孫文は、和製漢語のひとつに「革命」という言葉があるのを知り「日本は素晴らしい言葉を作ってくれた。わが中国にとって今最も必要なのは、この革命である。」と感動し辛亥革命を行いました。孫文は「中国革命の父」と呼ばれています。現在の中国の指導者たちが大好きな言葉「人民」「共和国」「社会」「主義」なども、このころ作られた和製漢語です。蒋介石、周恩来ら日本留学生たちは近代化の手本として「日本に学べ」を合言葉に、和製漢語のほか、莫大な日本語書籍を輸入しました。嘗て中国に学んだ日本は、1000年後に中国の近代化に協力することで恩返しをしたことになります。
では、なぜ漢字の本家である中国では、日本のような新しい漢語が生まれなかったのでしょうか? それは、当時の中国では相変わらず科挙制度が採られていたからです。科挙に合格するには四書五経の丸暗記が必要で、そんな古めかしい知識に拘る秀才たちには新用語を作る発想もエネルギーもなかったのでしょう。1000年前に科挙を採用した国と、採用しなかった国とで明暗を分ける結果になりました。
(3-2) ホモジニアス社会が高度な精神活動を可能にした。
日本人社会の特徴のひとつは、単一民族・単一言語・単一宗教という世界にも稀なホモジニアス(均一)社会であるということです。基本的な信条・価値観・行動規準がほとんど同一なためコンテクスト度が高く、少ない言語量で容易にコミュニケーションを行うことが可能です。

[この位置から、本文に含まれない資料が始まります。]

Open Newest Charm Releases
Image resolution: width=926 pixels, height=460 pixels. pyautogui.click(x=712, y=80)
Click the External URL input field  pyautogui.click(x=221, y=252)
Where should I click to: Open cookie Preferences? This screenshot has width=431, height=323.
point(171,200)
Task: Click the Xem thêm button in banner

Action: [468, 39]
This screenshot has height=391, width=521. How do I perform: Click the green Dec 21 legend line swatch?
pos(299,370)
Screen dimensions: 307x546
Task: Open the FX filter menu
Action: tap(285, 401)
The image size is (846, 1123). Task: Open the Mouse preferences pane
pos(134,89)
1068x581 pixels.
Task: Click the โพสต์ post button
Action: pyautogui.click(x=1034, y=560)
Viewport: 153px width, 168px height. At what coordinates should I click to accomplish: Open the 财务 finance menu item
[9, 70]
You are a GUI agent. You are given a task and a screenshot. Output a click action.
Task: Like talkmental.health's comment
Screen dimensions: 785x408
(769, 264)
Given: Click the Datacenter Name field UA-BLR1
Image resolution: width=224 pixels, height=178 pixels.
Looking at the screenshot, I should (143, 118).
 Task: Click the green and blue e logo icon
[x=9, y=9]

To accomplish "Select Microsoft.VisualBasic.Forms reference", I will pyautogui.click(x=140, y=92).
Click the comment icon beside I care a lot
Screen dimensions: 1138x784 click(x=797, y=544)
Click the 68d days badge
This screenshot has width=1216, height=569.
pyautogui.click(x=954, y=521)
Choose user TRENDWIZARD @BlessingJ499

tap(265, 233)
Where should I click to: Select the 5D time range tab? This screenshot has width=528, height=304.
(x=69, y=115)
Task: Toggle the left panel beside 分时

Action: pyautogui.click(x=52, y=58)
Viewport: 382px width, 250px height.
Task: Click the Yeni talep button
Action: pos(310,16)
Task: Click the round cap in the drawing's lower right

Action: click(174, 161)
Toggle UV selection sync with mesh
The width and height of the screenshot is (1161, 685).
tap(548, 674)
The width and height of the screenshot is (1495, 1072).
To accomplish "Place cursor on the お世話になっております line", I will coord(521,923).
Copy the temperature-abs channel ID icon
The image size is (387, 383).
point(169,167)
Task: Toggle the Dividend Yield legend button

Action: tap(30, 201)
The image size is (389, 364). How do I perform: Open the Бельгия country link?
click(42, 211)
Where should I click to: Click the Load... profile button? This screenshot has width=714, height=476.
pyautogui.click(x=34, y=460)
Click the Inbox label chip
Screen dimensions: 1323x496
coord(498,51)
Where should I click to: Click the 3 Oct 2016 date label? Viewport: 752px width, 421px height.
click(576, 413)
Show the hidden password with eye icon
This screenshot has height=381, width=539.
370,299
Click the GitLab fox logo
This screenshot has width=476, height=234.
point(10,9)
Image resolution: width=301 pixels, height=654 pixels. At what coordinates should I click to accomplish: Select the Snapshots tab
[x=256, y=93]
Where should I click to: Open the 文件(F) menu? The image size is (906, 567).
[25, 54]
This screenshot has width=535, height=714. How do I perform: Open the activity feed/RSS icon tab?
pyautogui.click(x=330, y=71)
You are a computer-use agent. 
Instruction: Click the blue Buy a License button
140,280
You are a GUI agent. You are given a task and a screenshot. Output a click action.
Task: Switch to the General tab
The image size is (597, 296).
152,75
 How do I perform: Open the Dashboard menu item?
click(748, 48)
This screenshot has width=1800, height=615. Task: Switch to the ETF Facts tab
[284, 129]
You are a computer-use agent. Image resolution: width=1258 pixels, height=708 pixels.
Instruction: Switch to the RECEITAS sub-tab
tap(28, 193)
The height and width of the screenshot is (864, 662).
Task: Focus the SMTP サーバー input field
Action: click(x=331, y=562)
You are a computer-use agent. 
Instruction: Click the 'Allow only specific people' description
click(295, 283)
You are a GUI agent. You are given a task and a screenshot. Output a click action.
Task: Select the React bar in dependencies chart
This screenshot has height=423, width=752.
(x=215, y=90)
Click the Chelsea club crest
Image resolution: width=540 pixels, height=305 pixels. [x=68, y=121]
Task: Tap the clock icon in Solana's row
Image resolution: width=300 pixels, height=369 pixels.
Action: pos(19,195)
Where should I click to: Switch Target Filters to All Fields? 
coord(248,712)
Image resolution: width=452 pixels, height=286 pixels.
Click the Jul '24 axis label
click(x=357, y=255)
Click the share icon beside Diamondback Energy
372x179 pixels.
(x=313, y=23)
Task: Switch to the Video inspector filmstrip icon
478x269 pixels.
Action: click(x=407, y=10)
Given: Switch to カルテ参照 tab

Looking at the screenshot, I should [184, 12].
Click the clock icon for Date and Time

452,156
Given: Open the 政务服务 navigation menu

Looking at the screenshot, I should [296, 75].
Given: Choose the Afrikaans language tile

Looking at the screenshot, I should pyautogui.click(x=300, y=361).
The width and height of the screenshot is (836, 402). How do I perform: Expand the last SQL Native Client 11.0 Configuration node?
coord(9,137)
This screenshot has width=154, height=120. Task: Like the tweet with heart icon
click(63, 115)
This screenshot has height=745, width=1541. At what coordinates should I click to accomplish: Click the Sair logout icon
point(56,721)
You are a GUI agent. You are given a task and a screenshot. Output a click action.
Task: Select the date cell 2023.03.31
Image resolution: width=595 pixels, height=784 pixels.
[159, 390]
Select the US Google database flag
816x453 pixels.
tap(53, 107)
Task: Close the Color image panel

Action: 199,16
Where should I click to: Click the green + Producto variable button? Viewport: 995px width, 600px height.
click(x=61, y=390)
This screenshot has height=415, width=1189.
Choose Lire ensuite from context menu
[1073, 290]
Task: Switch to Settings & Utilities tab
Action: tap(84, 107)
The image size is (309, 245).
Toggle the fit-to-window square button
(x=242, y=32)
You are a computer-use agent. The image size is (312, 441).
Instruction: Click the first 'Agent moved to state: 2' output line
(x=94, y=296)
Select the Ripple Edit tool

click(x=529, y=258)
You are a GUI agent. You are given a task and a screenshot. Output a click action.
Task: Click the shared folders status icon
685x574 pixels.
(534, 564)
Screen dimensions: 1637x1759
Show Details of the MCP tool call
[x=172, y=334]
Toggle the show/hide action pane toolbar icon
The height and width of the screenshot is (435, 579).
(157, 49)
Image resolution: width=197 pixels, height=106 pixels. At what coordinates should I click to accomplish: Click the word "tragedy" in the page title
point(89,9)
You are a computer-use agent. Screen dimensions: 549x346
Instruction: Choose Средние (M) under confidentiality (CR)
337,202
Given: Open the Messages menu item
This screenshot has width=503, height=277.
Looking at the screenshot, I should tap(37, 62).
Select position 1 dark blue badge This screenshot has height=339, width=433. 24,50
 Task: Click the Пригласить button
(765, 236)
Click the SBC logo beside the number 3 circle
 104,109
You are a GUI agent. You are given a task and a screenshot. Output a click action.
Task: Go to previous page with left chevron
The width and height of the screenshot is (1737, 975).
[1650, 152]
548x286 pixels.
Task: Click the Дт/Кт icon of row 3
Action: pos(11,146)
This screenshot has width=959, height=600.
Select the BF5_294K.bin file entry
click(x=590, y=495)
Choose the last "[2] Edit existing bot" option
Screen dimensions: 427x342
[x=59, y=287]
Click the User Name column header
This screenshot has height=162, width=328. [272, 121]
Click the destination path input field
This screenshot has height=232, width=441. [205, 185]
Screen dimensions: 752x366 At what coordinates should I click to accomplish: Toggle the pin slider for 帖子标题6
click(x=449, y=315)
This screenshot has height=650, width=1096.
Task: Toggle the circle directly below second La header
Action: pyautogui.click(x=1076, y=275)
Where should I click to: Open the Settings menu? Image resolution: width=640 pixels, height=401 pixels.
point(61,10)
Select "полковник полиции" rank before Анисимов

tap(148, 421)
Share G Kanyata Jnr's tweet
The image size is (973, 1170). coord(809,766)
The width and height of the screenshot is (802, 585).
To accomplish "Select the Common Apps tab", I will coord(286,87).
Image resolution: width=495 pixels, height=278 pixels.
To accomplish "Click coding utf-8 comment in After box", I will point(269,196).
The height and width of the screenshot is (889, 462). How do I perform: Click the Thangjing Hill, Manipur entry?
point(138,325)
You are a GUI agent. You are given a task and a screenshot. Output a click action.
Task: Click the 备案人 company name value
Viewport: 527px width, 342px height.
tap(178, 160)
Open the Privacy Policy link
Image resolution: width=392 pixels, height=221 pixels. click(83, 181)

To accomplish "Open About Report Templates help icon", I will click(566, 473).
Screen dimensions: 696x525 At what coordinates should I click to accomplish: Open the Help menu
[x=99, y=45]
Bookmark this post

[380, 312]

このハイコンテクストという社会情勢と、多彩な自然に恵まれたという環境があいまって、高度な精神活動を可能にし日本文化創造の原動力になったと考えられます。すなわち、自然に対する研ぎ澄まされた感受性が育くまれ、悠久の自然と儚い人生の対比に思いを致し、無常観が生まれる。それが儚いものに美を感ずるという「もののあわれ」という情緒や、弱者へのいたわり(惻隠)を旨とする武士道という行動規範につながるという日本独自の文化です。(藤原正彦2005)
コンテクストを極度に高度化すると果してどんな文化が生まれるか、その生きた実験が日本文化だと考えて、これを研究するというだけでも興味が尽きないのではないでしょうか。
しかし、ハイコンテクスト社会は内部の人間にとっては、いわゆる「以心伝心」で通じる心地良さがある訳ですが、外国人にとっては理解し難い要因ともなっています。我々のように海外との接点に立つ者にとって、日本文化の良さを温存しながら、外国人にとっても分かりやすい文化紹介をどう行うか、これは今後とも大きな課題と言えます。
(3-3) 「こころ」を描写する。
日本は中国の漢字を取り入れて万葉仮名を作り万葉集を作りました。万葉集で扱われている内容はほとんどが、旅・恋・死のいずれかです。つまり「こころ」がテーマです。ところが元になった中国の漢詩集はいわば風俗大辞典と言うような内容で、例えば長安の都はどういう配置になっていて人々はどういう服装をしてどこに遊びに行ったかなどがわかります。万葉集をいくら読んでも、平城京の様子などは分かりません。「こころ」しか描いていないのですから。(井上靖1997)
これは絵画でも同じで、日本画では例えば花鳥風月とか山水とかは恰好の画材ですが、この場合花鳥を写実的に描いてはいません。その花鳥をどのように見ているかという自分の心を描くことに画家は腐心し、他は省略してしまいます。フランス印象派のように、雲から森から犬から見えるもの全てを描くといったことをしません。
能・歌舞伎など演劇でも同じで、心の表現以外は極端に省略してしまいます。日本人の間ではコミュニケーションに手間がかからない分、心の奥を掘り下げようという方向にエネルギーが集中して、このような文化が花開いたのだと思います。
(3-4) 日本の受容体質は世界を救う。
日本は軟体動物のように原則思想を持たずに外国文化を「自主的に取捨選択」しながら消化し発展させてきたことは、前述しました。このような「いいとこ取り」をすることができたのは、ホモジニアス社会であったため日本に馴染むものとそうでないものを言わずもがなの感覚でごく自然に選択することが容易であったというほかに、日本が島国であったため、こちらから望まない限り外国の影響を受けなくても済むという特殊事情もあったと考えられます。諸外国の場合は、外国文明の圧倒的戦略・征服という形で伝播が繰り返されました。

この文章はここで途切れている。